Ideally, we'd also allow people to add whole sentences, and would then run
John's fast_align implementation (with a saved model) to break down that new
sentence, and do proper incremental updating.
How do you image Lucene fitting into this?
> On Dec 1, 2016, at 9:22 AM, Tommaso Teofili <tommaso.teof...@gmail.com> wrote:
> really nice least of very useful features, thanks for this!
> One comment only on the translation memories one: as seen by one that had
> never heard about it, it sounds not too complicated to implement on top of
> current Joshua (with IR library like Apache Lucene), is my understanding
> correct ?
> My 2 cents,
> Il giorno mar 29 nov 2016 alle ore 04:08 Matt Post <p...@cs.jhu.edu
> <mailto:p...@cs.jhu.edu>> ha
>> One project I think could be interesting for Joshua's future is sketched
>> - Dynamic phrase tables. Joshua currently lets people add custom phrases
>> to the existing models that then get used. There is a research topic here
>> for how to make it better (particularly, how to set the weights of rules
>> that are added at runtime instead of learned from bitext), but it works
>> really well for adding words that are OOV (since it's always cheaper to use
>> the OOV). Here's a demo of how this works (this feature is included in the
>> language packs).
>> - Translation memories. There is a large commercial market (billions) for
>> tools called "translation memories", where translators are translating
>> documents, and the sentences get queried against their past translations
>> and matched in a fuzzy fashion. The big tool on the market for this is SDL
>> Trados <
>> I'm not talking about selling a product, but in a space that big, there
>> have got to be a lot of people who'd rather just run their own system, than
>> shell out for an expensive (and ugly) tool. So there is a big niche for an
>> open source tool, and currently nothing really filling it. The "dynamic
>> phrase table" feature above provides the beginnings of offering a TM
>> competitor, but one that is "seeded" with a regular statistical machine
>> translation model.
>> - Dynamic re-tuning. One thing that'd be *really* cool is to revamp the
>> tuning infrastructure in Joshua. The use-case I imagine is that Joshua
>> could sit on top of a large tuning set across diverse domains (e.g, formal
>> news, informal web logs, spoken dialogue, etc).
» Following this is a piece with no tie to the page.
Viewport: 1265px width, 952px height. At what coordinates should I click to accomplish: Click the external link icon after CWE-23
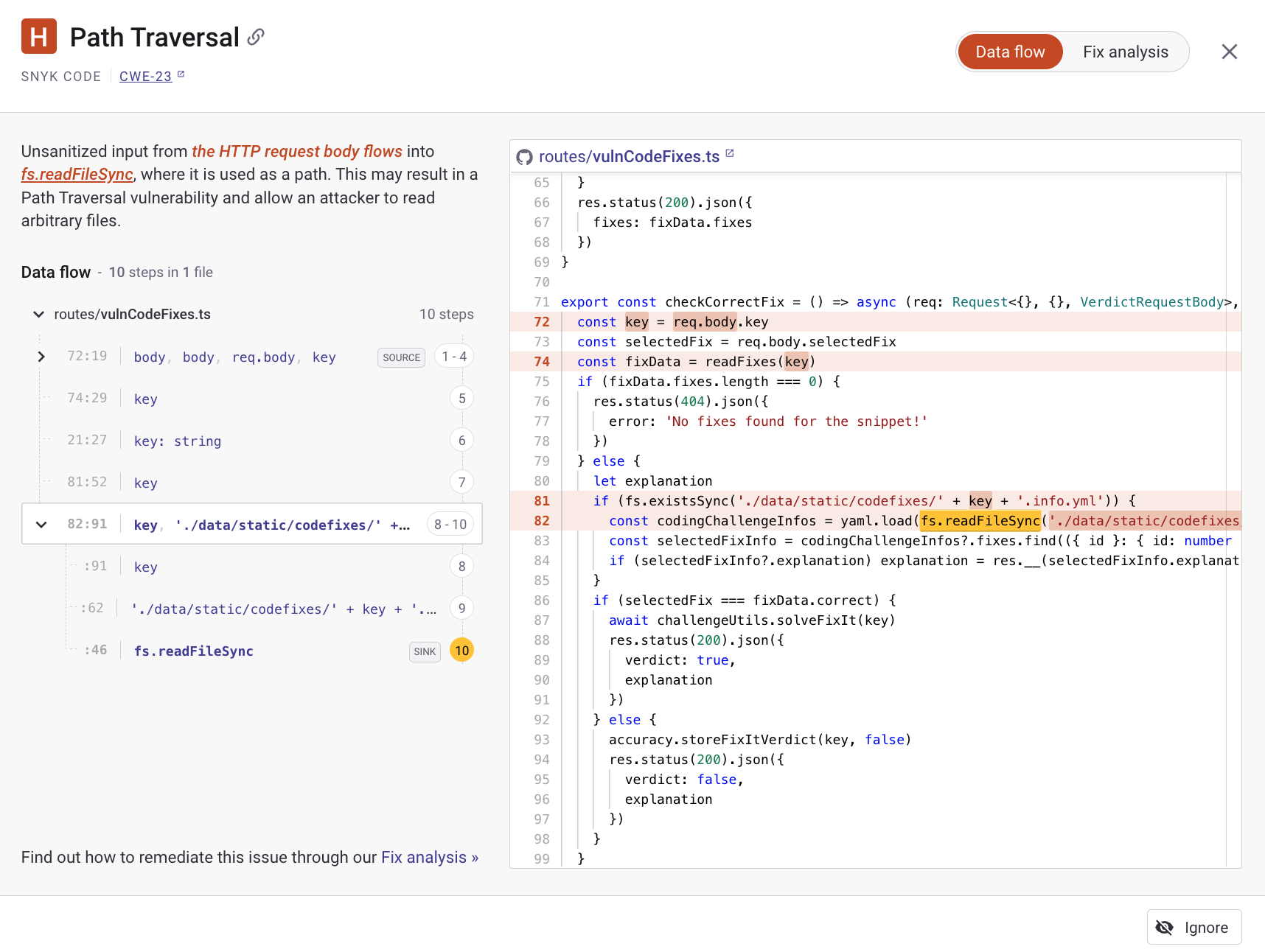[x=181, y=74]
You could then add new
>> phrases in sentences as above, which would get automatically aligned, and
>> then everything could be retuned at the user's request (or perhaps at
>> night). This way, when people added new data to their models, Joshua would
>> automatically find the best weights, either immediately or on some
>> schedule. There'd be less worry about bit rot.
>> - Data collection and sharing. Another cool idea would be to allow people
>> to easily send us data. If we get to a place where people are building
>> custom dynamic phrase tables, a cool ability would be to make it easy for
>> people to upload the data they have added to their private systems, which
>> we could then collect and further distribute. So Joshua could become an
>> easy means for people to crowdsource data used for translation systems.
>> This is obviously just a high-level idea that would require a lot of
>> details to be figured out, but it would be super cool.